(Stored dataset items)
--- START ---

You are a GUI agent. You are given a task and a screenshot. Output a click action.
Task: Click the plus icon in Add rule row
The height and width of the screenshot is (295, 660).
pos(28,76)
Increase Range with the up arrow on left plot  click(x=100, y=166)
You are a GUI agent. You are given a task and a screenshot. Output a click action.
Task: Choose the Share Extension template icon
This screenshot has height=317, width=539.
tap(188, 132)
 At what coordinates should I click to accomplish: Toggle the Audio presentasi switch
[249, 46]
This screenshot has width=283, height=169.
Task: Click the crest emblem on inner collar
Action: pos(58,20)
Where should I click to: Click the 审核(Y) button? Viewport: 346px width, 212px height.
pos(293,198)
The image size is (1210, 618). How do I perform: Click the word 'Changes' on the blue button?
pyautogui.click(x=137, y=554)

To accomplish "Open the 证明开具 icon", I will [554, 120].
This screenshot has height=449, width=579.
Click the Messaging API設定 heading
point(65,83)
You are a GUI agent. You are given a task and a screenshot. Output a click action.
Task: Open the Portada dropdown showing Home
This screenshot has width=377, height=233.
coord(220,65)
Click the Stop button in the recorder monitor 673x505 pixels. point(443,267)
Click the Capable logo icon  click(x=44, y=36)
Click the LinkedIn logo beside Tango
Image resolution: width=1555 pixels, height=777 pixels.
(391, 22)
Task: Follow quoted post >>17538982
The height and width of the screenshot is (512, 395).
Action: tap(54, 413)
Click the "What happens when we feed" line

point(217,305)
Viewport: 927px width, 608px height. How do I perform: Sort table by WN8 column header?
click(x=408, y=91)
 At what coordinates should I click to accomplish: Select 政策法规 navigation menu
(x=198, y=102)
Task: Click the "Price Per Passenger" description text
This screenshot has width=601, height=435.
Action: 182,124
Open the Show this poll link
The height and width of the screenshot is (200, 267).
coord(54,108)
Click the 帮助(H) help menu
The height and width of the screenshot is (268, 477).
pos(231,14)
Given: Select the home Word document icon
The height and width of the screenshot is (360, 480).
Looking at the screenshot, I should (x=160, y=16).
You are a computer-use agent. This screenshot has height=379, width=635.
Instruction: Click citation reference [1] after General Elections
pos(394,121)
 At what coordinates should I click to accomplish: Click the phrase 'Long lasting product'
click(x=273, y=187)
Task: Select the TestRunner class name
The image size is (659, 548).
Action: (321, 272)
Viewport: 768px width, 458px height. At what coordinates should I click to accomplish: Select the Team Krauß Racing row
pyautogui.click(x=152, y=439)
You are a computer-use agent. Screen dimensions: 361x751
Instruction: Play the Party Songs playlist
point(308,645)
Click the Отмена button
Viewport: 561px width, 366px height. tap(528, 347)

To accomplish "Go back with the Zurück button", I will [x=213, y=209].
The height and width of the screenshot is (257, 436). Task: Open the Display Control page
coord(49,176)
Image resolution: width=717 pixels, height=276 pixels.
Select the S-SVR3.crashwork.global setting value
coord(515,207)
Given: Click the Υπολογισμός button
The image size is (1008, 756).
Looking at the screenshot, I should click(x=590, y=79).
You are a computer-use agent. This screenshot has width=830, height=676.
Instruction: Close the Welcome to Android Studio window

--- END ---

Copy every entry exactly.

You are a GUI agent. You are given a task and a screenshot. Output a click action.
Task: Click the plus icon in Add rule row
The height and width of the screenshot is (295, 660).
pos(28,76)
Increase Range with the up arrow on left plot  click(x=100, y=166)
You are a GUI agent. You are given a task and a screenshot. Output a click action.
Task: Choose the Share Extension template icon
This screenshot has height=317, width=539.
tap(188, 132)
 At what coordinates should I click to accomplish: Toggle the Audio presentasi switch
[249, 46]
This screenshot has width=283, height=169.
Task: Click the crest emblem on inner collar
Action: pos(58,20)
Where should I click to: Click the 审核(Y) button? Viewport: 346px width, 212px height.
pos(293,198)
The image size is (1210, 618). How do I perform: Click the word 'Changes' on the blue button?
pyautogui.click(x=137, y=554)

To accomplish "Open the 证明开具 icon", I will [554, 120].
This screenshot has height=449, width=579.
Click the Messaging API設定 heading
point(65,83)
You are a GUI agent. You are given a task and a screenshot. Output a click action.
Task: Open the Portada dropdown showing Home
This screenshot has width=377, height=233.
coord(220,65)
Click the Stop button in the recorder monitor 673x505 pixels. point(443,267)
Click the Capable logo icon  click(x=44, y=36)
Click the LinkedIn logo beside Tango
Image resolution: width=1555 pixels, height=777 pixels.
(391, 22)
Task: Follow quoted post >>17538982
The height and width of the screenshot is (512, 395).
Action: tap(54, 413)
Click the "What happens when we feed" line

point(217,305)
Viewport: 927px width, 608px height. How do I perform: Sort table by WN8 column header?
click(x=408, y=91)
 At what coordinates should I click to accomplish: Select 政策法规 navigation menu
(x=198, y=102)
Task: Click the "Price Per Passenger" description text
This screenshot has width=601, height=435.
Action: 182,124
Open the Show this poll link
The height and width of the screenshot is (200, 267).
coord(54,108)
Click the 帮助(H) help menu
The height and width of the screenshot is (268, 477).
pos(231,14)
Given: Select the home Word document icon
The height and width of the screenshot is (360, 480).
Looking at the screenshot, I should (x=160, y=16).
You are a computer-use agent. This screenshot has height=379, width=635.
Instruction: Click citation reference [1] after General Elections
pos(394,121)
 At what coordinates should I click to accomplish: Click the phrase 'Long lasting product'
click(x=273, y=187)
Task: Select the TestRunner class name
The image size is (659, 548).
Action: (321, 272)
Viewport: 768px width, 458px height. At what coordinates should I click to accomplish: Select the Team Krauß Racing row
pyautogui.click(x=152, y=439)
You are a computer-use agent. Screen dimensions: 361x751
Instruction: Play the Party Songs playlist
point(308,645)
Click the Отмена button
Viewport: 561px width, 366px height. tap(528, 347)

To accomplish "Go back with the Zurück button", I will [x=213, y=209].
The height and width of the screenshot is (257, 436). Task: Open the Display Control page
coord(49,176)
Image resolution: width=717 pixels, height=276 pixels.
Select the S-SVR3.crashwork.global setting value
coord(515,207)
Given: Click the Υπολογισμός button
The image size is (1008, 756).
Looking at the screenshot, I should click(x=590, y=79).
You are a computer-use agent. This screenshot has width=830, height=676.
Instruction: Close the Welcome to Android Studio window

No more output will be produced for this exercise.